Esta semana en los medios de Buenos Aires aparecieron un escrache y una operación que tienen relación directa con el gobernador Maurice Closs y el presidente de la Legislatura provincial, Carlos Rovira. Según la versión de Clarín, que dice lo que le dijeron y lo publica alegremente y sin confirmar los datos, casi todos equivocados, al gobernador lo habrían insultado en un restaurante de Mar del Plata. Y en la versión online del diario La Nación publicaron el mismo día, con una foto trucha, que se usaba dinero del erario público en la búsqueda de la mascota del exgobernador Rovira: una triste excusa para refrescar maldades en su contra. En ambos casos las noticias fueron pasto fácil de las redes sociales, tanto que se diría que fueron publicadas para lograr difusión viral en la web 2.0.

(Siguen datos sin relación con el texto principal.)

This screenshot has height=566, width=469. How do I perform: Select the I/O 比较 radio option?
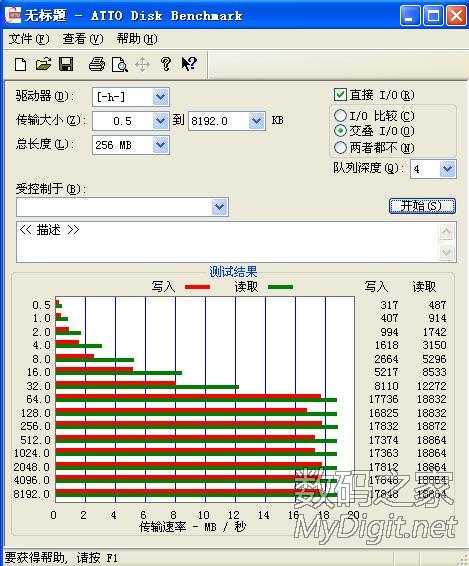click(x=340, y=116)
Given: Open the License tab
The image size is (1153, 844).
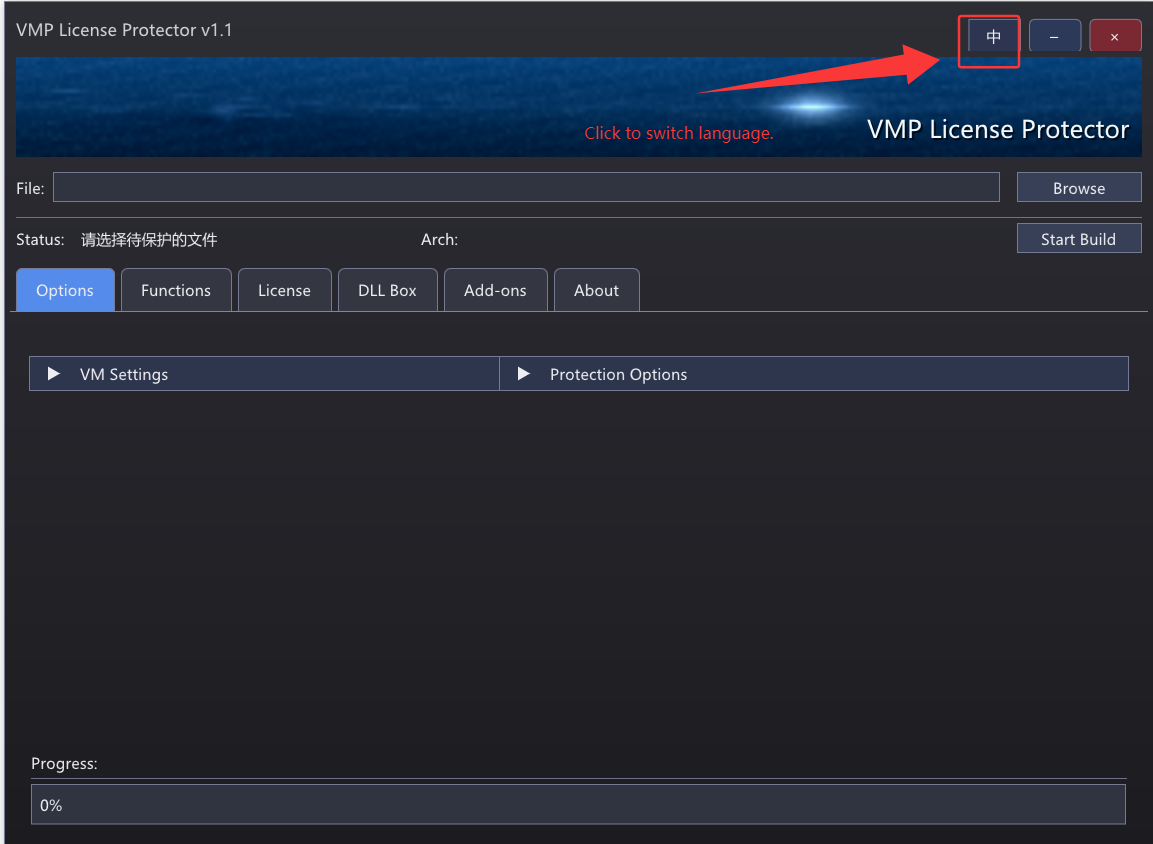Looking at the screenshot, I should click(284, 290).
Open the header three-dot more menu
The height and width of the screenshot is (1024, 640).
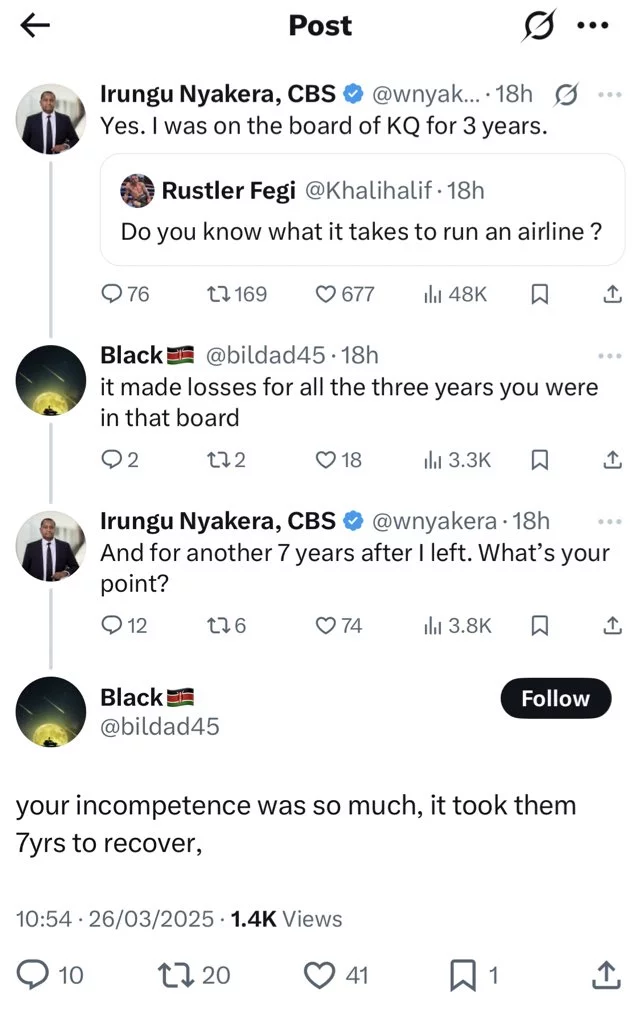coord(593,27)
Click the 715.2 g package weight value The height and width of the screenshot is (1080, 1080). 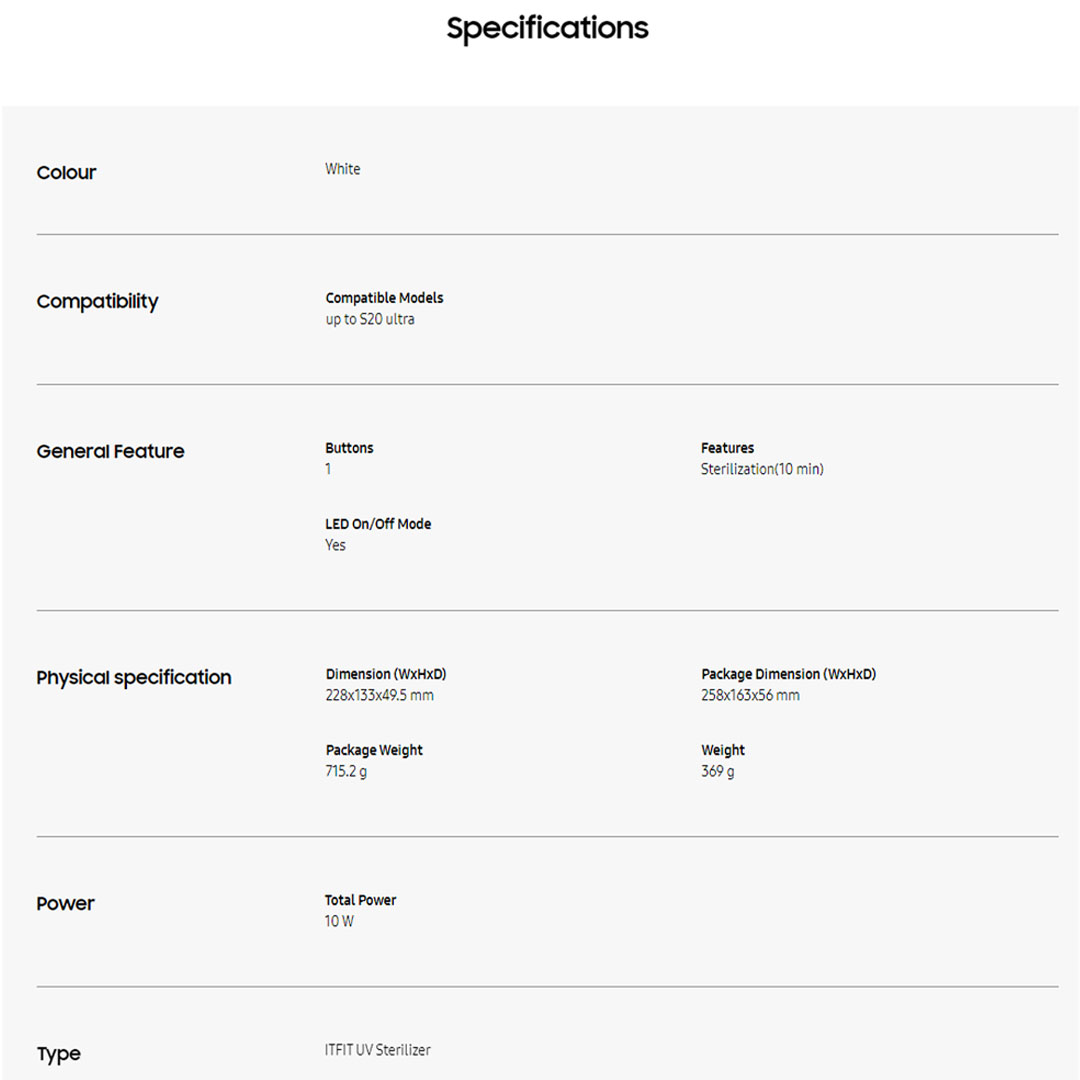click(346, 771)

El escrache es una de las peores señales de la intolerancia. Promocionar esas actitudes como señales más o menos positivas no es sólo de mal gusto, es una irresponsabilidad que nace de un razonamiento adolescente: como ellos lo hacen conmigo, yo lo puedo hacer con ellos. Es la justicia por mano propia; la vuelta al primitivismo de la era de las cavernas pasando por los camisas negras de Mussolini. Para esa lógica el malo de la película es el escrachado y no el escrachador intolerante que patotea, como si el maleducado fuera el que recibe el insulto y no el que insulta. Ya no podemos saber si existió o no el supuesto escrache al gobernador. Él mismo desmintió casi todos los datos que daba Clarín. Pero eso no es nada: no parece ser una noticia de relevancia que un desubicado que ni siquiera tiene nombre haya insultado a un padre de familia con nombre y apellido –sea quien sea– que cenaba con los suyos, para colmo en el mismo restaurante que el desubicado.
Otra modo de arrojar basura sobre una persona fue la operación contra el exgobernador Rovira, aprovechándose del supuesto escape de su fox terrier. En ese caso se usan adjetivos improbables pero terroríficos, verbos en condicional para decir cosas que ni ellos pueden probar y nudos para atar cabos imposibles, como si de la mera proximidad en el texto se pudiera deducir algo cierto. Así, el perrito perdido –que de noticia no tiene nada– es una excusa para embarrar al funcionario por el viaje, las vacaciones, los reclamos mal atendidos de la policía, los sueldos de los docentes… ¿Es que no tienen las agallas para decirlo directamente, sin usar a una pobre mascota? ¿No se animan a afirmar lo que dicen, en presente del indicativo y voz activa?